__Extrait du document__.

****************

M. Aurélien Saintoul (LFI-NUPES).  Nous avons compris, en auditionnant vos collègues des autres services, que les arbitrages définitifs n’avaient pas encore été rendus. Je vous invite donc à nous préciser vos attentes.

En ce qui concerne la mutualisation avec les autres services, quelle serait, selon vous, la formule optimale ? La ventilation par patch n’est pas très lisible pour nous. Comment espérez-vous récolter, dans les différents patchs, la part qui vous revient ?

S’agissant de l’achat de services, quel est selon vous le bon mix ? La DGA a notifié à Preligens un contrat de sept ans d’un montant de 240 millions. Quand on met ce chiffre en rapport avec les 55 millions de votre budget courant, on ne peut que s’interroger sur le poids de ces entreprises et leur force par rapport aux services souverains. Quelles garanties de sécurité avez-vous vis-à-vis de ces grands prestataires qui s’imposent progressivement ?

Le dimensionnement du programme Archange est-il pertinent ? Quant au calendrier, on a l’impression qu’il a été décalé : alors que certains appareils étaient attendus pour 2025, le tableau figurant dans le rapport annexé en mentionne trois à l’horizon de 2030. Restera-t-on dans l’expectative jusqu’à cette date ?

M. le général d’armée Jacques Langlade de Montgros. Les besoins de la DRM sont satisfaits par de nombreuses entités : elle est beaucoup moins homogène que ne le sont les autres services de renseignement. Cela constitue à la fois une faiblesse et une force. Le fait que mon service et les différentes armées soient profondément imbriqués et que nous soyons tributaires d’elles est en parfaite cohérence avec la mission que nous exerçons au quotidien, puisque nous fournissons un appui en renseignement aux armées en opération.

****************

__Données fournies__.

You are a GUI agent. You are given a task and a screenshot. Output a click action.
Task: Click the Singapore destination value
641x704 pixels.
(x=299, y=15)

****************

__Exercices__.
- 1) Répondez à ces questions sur l'audition sur le renseignement militaire :
(a) Quelle est la durée et quel est le montant du contrat que la DGA a notifié à Preligens ?
(b) Combien d'appareils le tableau du rapport annexé mentionne-t-il à l'horizon de 2030 ?
(c) Quel appui la DRM fournit-elle aux armées, d'après le général ?
- 2) Prolongez l'audition sur le renseignement militaire à la suite de sa dernière phrase.

__Corrigés__.
- 1)
(a) Sept ans, pour un montant de 240 millions.
(b) Trois appareils.
(c) Un appui en renseignement aux armées en opération.

- 2)
Ce dont j’ai besoin, ce sont des militaires, recrutés et formés par les différentes armées ; de personnel civil, recruté par la direction des ressources humaines du ministère de la défense (DRH-MD) ; enfin, de capteurs tactiques portés par le projet global de chacune des armées. Ces capteurs de renseignement sont absolument nécessaires pour garantir la cohérence globale de ma mission. En complément, il existe des capteurs de niveau stratégique, qui sont plus visibles, plus volumineux et plus onéreux. Ceux-là aussi sont, pour l’essentiel, également portés par d’autres entités que le DRM, en dépit du fait que j’en sois le client principal. Le patch renseignement héberge le budget de la DRM et non l’intégralité du budget servant à la DRM pour produire du renseignement. C’est du budget de la DRM que nous parlons ; il permettra d’avoir l’agilité dont je parlais, s’agissant du développement technologique, de l’achat de services et de l’appui aux partenaires.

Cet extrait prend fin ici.